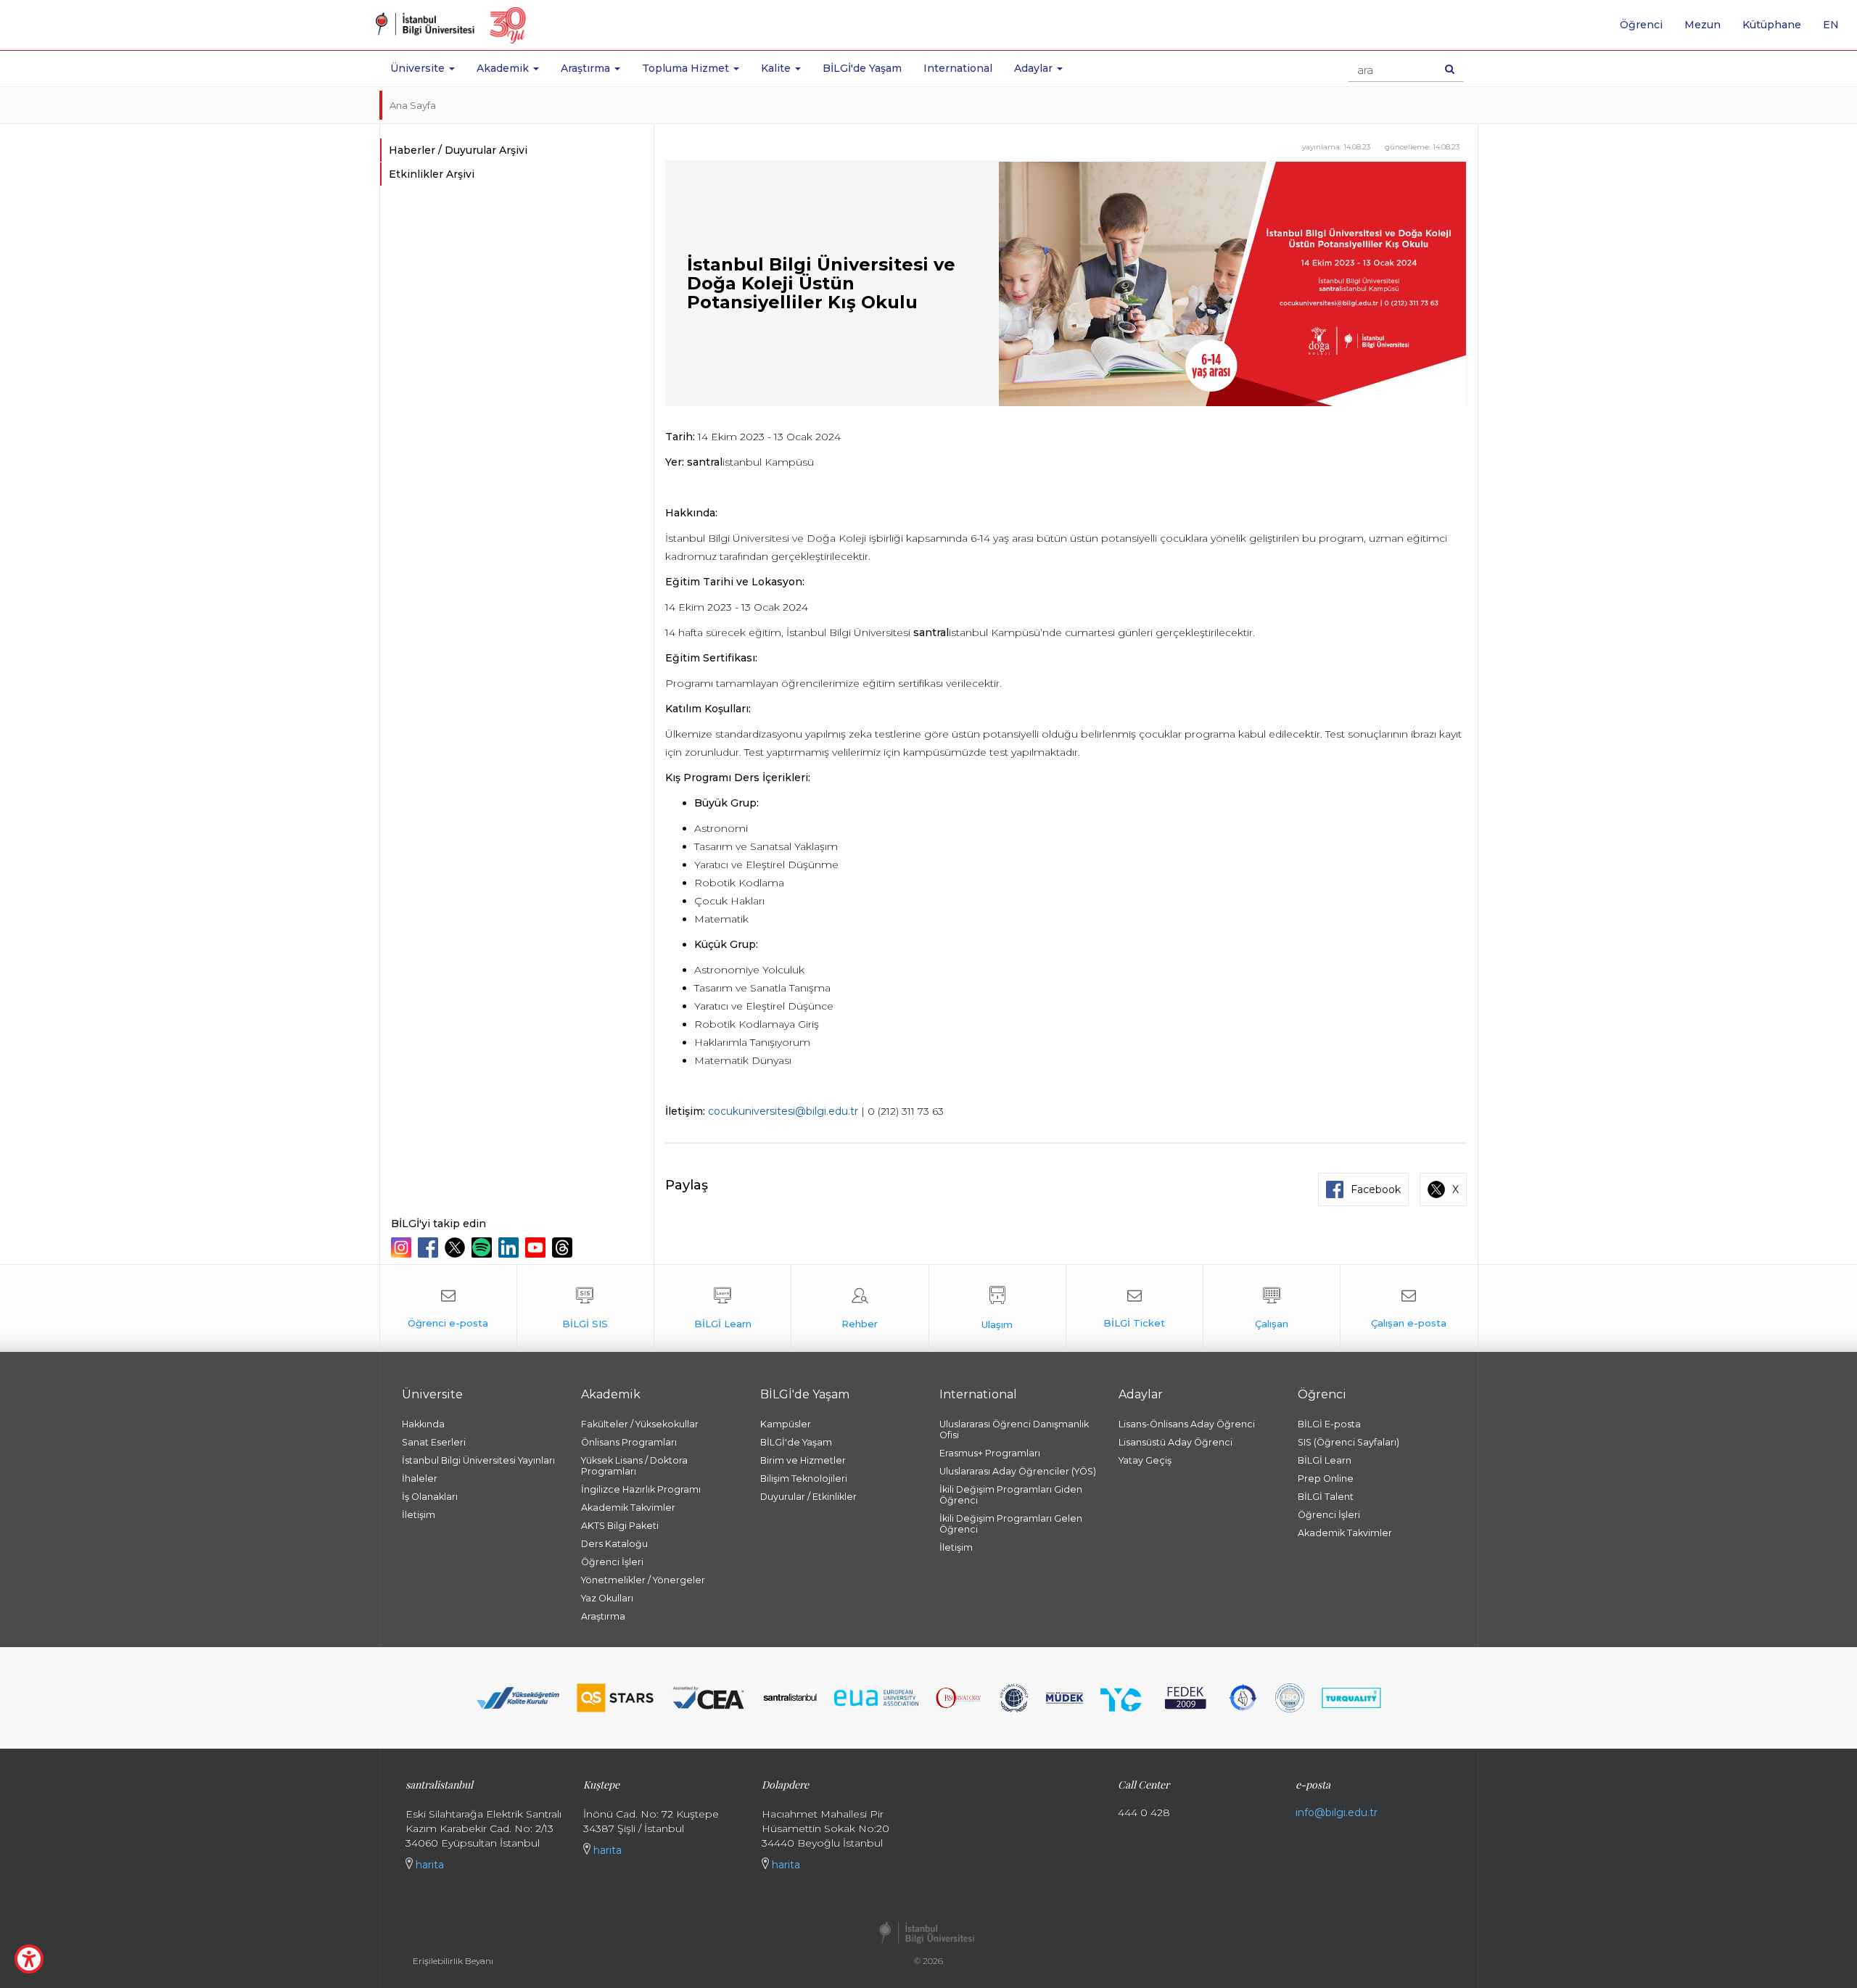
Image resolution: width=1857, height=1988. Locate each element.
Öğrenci (1641, 24)
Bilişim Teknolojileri (803, 1478)
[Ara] (1450, 69)
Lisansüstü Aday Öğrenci (1175, 1442)
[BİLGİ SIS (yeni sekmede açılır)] (585, 1308)
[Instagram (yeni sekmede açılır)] (403, 1247)
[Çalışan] (1271, 1308)
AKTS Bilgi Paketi (620, 1525)
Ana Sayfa (413, 105)
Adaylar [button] (1034, 68)
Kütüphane (1771, 24)
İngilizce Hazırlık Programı (641, 1489)
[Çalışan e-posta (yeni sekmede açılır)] (1409, 1308)
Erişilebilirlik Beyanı (453, 1960)
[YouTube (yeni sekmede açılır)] (537, 1247)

------

→ **Work instructions**:
Omit every picture, then reproduce the rest of the listing exactly.

→ **Result**:
Image resolution: width=1857, height=1988. Locate each element.
Öğrenci (1641, 24)
Bilişim Teknolojileri (803, 1478)
[Ara] (1450, 69)
Lisansüstü Aday Öğrenci (1175, 1442)
[BİLGİ SIS (yeni sekmede açılır)] (585, 1308)
[Instagram (yeni sekmede açılır)] (403, 1247)
[Çalışan] (1271, 1308)
AKTS Bilgi Paketi (620, 1525)
Ana Sayfa (413, 105)
Adaylar [button] (1034, 68)
Kütüphane (1771, 24)
İngilizce Hazırlık Programı (641, 1489)
[Çalışan e-posta (yeni sekmede açılır)] (1409, 1308)
Erişilebilirlik Beyanı (453, 1960)
[YouTube (yeni sekmede açılır)] (537, 1247)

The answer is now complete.